Dès mon premier séjour en Inde, j’eus l’impression que les étoiles s’alignaient pour m’aider à concrétiser mes rêves. Je fis la connaissance de Prabhu, un jeune homme de Pondichéry, passionné par les reptiles et collectionneur de vielles motos anglaises.
Il m’invita à participer à une randonnée, avec trois autres de ses amis, qu’il organisait dans les Ghats occidentaux du Sud, la plus riche écorégion protégée de l’Inde, couverte de forêts sempervirentes. J’aime passionnément les forêts, ces lieux mythiques où je me sens le plus en communion avec la nature. Durant trois jours nous sillonnions ces chemins forestiers, tous nos sens en éveil, attentifs à toutes les sollicitations de ce majestueux environnement.

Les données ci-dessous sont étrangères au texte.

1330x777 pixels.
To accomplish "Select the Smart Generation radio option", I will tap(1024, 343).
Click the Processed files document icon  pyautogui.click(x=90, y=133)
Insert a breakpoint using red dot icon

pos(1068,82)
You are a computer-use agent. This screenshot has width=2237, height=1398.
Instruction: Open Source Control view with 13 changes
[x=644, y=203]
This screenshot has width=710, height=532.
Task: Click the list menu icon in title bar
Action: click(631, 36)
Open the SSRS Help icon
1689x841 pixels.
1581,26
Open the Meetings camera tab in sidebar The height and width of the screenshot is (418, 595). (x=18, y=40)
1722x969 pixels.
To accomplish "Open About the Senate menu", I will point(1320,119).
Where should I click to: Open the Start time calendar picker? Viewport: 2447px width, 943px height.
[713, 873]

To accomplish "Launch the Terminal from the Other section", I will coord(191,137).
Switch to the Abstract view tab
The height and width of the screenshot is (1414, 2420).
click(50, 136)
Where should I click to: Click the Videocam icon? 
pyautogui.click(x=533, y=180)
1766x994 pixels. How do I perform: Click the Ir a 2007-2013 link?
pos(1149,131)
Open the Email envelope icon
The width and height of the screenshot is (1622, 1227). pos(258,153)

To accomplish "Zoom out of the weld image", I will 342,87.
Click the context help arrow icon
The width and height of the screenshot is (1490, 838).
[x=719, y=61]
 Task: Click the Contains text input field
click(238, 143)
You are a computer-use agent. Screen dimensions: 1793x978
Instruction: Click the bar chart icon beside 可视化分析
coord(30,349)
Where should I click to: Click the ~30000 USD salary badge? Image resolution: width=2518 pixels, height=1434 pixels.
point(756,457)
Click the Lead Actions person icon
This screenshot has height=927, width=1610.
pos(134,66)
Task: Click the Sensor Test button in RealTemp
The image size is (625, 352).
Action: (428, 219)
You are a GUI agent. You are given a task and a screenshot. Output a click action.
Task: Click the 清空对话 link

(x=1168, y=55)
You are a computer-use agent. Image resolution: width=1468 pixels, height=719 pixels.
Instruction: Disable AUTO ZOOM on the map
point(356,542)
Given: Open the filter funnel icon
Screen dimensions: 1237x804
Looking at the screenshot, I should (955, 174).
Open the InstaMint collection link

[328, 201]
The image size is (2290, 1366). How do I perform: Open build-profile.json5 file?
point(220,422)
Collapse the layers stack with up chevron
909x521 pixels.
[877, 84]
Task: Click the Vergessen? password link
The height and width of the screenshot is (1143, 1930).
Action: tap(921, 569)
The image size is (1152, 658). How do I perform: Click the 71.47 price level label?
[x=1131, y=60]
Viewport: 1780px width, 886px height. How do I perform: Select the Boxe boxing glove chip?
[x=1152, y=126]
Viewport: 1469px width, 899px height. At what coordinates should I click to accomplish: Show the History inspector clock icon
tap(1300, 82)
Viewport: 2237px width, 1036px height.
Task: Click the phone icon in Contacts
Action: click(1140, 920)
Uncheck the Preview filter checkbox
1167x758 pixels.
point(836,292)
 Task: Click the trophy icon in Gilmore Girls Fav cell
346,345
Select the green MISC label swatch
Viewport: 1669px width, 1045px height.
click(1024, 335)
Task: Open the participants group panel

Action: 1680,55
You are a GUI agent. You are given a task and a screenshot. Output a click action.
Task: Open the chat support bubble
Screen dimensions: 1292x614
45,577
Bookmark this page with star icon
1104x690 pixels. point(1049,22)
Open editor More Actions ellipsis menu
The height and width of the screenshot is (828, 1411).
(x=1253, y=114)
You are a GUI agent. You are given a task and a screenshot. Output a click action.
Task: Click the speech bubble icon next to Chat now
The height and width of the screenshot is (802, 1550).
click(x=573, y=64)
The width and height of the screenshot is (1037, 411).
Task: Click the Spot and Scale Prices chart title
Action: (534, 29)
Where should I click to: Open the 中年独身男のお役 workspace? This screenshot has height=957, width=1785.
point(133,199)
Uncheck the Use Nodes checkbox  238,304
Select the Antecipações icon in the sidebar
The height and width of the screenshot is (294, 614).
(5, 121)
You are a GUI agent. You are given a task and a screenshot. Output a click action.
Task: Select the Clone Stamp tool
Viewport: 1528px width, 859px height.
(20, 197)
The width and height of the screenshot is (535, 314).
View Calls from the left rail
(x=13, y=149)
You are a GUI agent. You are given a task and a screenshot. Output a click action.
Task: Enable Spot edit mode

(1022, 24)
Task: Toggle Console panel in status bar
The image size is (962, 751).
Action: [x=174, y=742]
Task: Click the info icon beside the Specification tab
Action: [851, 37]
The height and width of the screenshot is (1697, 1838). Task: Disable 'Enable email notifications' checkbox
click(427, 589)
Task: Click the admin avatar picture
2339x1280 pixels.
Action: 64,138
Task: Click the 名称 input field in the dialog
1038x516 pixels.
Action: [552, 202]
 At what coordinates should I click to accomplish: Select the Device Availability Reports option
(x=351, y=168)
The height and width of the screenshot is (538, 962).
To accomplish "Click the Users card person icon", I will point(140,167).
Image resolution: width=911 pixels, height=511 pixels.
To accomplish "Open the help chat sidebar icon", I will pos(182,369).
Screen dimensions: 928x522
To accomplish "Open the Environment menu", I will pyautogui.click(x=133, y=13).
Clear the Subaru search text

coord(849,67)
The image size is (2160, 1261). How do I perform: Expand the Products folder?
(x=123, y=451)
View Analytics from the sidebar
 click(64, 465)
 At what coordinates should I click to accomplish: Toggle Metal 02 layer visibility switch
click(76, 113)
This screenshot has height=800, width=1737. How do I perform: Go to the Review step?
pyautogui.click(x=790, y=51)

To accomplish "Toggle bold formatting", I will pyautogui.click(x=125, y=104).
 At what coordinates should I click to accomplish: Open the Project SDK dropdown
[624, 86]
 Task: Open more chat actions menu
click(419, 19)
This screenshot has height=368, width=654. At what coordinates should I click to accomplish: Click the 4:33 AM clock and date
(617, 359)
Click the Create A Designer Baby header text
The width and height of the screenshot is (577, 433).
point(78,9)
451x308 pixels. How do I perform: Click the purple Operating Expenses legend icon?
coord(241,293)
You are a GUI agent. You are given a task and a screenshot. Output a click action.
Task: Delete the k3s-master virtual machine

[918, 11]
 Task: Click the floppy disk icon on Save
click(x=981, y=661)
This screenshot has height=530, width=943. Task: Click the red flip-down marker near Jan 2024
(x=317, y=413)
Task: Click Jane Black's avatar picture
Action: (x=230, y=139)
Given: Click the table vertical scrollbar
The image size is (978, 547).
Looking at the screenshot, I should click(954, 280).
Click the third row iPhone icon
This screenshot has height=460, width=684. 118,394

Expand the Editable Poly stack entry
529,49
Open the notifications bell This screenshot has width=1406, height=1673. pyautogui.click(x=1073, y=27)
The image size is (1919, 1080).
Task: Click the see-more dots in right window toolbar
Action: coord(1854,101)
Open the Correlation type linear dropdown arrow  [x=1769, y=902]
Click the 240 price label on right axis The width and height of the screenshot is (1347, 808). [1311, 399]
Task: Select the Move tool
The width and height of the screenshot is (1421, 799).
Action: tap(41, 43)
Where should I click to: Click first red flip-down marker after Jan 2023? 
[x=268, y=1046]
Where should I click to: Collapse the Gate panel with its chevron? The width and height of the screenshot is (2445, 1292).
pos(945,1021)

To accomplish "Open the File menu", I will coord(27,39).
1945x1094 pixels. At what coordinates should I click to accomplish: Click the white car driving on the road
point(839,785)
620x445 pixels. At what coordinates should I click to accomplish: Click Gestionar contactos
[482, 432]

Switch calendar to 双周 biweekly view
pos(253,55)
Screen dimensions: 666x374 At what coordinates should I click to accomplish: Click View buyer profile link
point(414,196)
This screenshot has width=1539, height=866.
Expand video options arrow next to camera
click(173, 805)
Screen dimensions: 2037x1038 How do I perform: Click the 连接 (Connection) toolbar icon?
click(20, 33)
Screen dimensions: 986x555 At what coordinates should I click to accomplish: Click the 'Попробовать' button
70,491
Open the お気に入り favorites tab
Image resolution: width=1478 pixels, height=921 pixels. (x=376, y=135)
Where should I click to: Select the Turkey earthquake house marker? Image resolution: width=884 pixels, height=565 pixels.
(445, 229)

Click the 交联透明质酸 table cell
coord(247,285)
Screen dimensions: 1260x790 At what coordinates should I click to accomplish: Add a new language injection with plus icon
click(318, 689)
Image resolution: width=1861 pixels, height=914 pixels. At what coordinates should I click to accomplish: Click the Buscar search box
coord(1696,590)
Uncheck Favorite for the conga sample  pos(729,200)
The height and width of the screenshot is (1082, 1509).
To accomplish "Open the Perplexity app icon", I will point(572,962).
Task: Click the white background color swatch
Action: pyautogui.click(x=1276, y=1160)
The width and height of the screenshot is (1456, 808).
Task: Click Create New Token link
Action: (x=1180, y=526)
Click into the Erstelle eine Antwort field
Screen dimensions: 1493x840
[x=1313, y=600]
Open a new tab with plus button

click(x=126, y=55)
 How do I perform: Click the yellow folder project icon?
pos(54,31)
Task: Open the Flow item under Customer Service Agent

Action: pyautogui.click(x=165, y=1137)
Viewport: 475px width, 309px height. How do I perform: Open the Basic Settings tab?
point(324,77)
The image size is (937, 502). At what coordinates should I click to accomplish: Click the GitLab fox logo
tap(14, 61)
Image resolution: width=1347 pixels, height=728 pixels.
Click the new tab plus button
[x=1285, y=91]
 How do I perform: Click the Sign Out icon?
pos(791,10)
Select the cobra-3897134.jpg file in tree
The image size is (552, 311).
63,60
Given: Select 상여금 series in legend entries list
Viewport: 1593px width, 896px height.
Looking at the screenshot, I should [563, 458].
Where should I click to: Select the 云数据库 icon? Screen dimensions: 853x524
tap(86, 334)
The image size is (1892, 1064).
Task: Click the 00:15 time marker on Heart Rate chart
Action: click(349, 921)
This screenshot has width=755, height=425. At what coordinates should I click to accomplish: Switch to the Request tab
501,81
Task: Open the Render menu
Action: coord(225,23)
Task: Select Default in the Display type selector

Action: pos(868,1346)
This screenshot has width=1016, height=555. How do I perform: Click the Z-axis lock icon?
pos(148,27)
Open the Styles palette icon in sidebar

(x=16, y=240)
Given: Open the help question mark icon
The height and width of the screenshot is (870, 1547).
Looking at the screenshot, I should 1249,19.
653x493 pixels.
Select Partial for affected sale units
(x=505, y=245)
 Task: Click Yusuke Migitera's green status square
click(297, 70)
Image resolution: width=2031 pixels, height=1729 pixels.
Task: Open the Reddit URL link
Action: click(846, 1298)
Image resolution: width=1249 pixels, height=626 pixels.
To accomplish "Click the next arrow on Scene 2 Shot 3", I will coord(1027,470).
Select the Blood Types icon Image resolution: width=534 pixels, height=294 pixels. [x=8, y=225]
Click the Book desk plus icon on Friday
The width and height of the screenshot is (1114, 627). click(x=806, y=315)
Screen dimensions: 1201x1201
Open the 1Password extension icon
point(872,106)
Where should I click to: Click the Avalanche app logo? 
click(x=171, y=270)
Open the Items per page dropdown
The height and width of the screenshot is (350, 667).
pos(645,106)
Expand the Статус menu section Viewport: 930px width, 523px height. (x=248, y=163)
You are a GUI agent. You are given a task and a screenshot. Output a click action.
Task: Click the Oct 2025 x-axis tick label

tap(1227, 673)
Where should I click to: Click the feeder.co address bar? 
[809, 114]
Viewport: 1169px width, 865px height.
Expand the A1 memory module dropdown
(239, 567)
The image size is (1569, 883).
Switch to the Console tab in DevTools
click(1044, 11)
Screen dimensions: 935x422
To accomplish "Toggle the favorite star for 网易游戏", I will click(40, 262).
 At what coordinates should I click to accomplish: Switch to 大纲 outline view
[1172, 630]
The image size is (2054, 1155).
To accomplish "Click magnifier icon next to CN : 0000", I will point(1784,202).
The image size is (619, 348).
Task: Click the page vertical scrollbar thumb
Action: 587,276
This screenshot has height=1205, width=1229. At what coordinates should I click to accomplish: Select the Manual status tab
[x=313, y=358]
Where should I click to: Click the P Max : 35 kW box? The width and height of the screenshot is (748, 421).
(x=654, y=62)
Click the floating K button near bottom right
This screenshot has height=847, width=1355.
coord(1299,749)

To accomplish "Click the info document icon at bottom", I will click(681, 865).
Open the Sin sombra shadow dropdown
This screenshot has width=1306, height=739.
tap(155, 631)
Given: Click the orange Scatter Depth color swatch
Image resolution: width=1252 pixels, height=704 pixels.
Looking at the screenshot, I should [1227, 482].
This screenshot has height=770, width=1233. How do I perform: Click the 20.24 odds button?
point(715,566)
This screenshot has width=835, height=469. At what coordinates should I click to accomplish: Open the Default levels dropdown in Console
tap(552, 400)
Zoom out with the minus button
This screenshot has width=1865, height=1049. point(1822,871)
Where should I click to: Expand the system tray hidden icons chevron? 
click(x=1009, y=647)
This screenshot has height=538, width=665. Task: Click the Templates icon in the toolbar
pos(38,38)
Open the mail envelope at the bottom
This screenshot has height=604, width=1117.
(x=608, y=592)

Tôt le matin, nous pouvions observer à quelques dizaines de mètres, une famille d’éléphants sauvages, ou encore une espèce de gros zébus à la recherche de nourriture. Un groupe de macaques craintifs au regard aigu, suivait notre cheminement. Au loin, à portée de vue, un tigre sembla bondir dans les sous-bois par-dessus un rocher, une apparition trop fugace à notre goût.
Je m’extasiais devant une petite pousse qui allait devenir dans quelques décennies un magnifique arbre d’une vingtaine de mètres comme ses congénères endémiques de la région. Cet écosystème tropical me comblait d’un bonheur indicible avec sa flore épiphyte particulièrement riche en orchidées sauvages.
Le soir nous faisions une halte dans les villages environnants où la gentillesse et l’authenticité des villageois contribuaient à me maintenir dans un sentiment d’euphorie.
Le jour suivant, nous pénétrâmes la forêt un peu avant l’aube, la faune et la flore se réveillaient.
Ceux d’entre vous qui avez déjà fait l’expérience de se réveiller en pleine forêt ont probablement ressenti la même exaltation provoquée par le foisonnement de vie de ces moments-là.
Au détour d’un chemin, comme sorti de nulle part, mais en réalité surgissant des feuillages, un Sadhu* nous apparut. Passé un léger sentiment d’effroi, de part et d’autre, nous nous saluâmes. Il nous expliqua qu’il passait la nuit dans la forêt pour prélever certaines feuilles, graines ou écorces à des moments précis et nous montra sa collecte. Puis il nous montra un petit arbuste, se baissa et cassa un bout de racine apparent, un liquide rouge sang s’écoula. Selon lui, cette racine servait à préparer un remède pour purifier le sang et était aussi efficace contre les règles douloureuses. Il nous parla des vertus de nombreuses autres plantes qu’il trouvait dans cette partie de la forêt, qu’il considérait comme un réservoir sacré de plantes médicinales. J’étais impressionné par son savoir, j’avais soif de cette connaissance-là qui allait quelques années plus tard me permettre de créer une gamme innovante de soins bien-être.
*Sadhu, prononcez « Sadou », personne ayant fait vœu de pauvreté renonçant à toute vie sociale et familiale pour se consacrer à atteindre la fusion avec la conscience cosmique par la méditation, le yoga ou la récitation de mantras.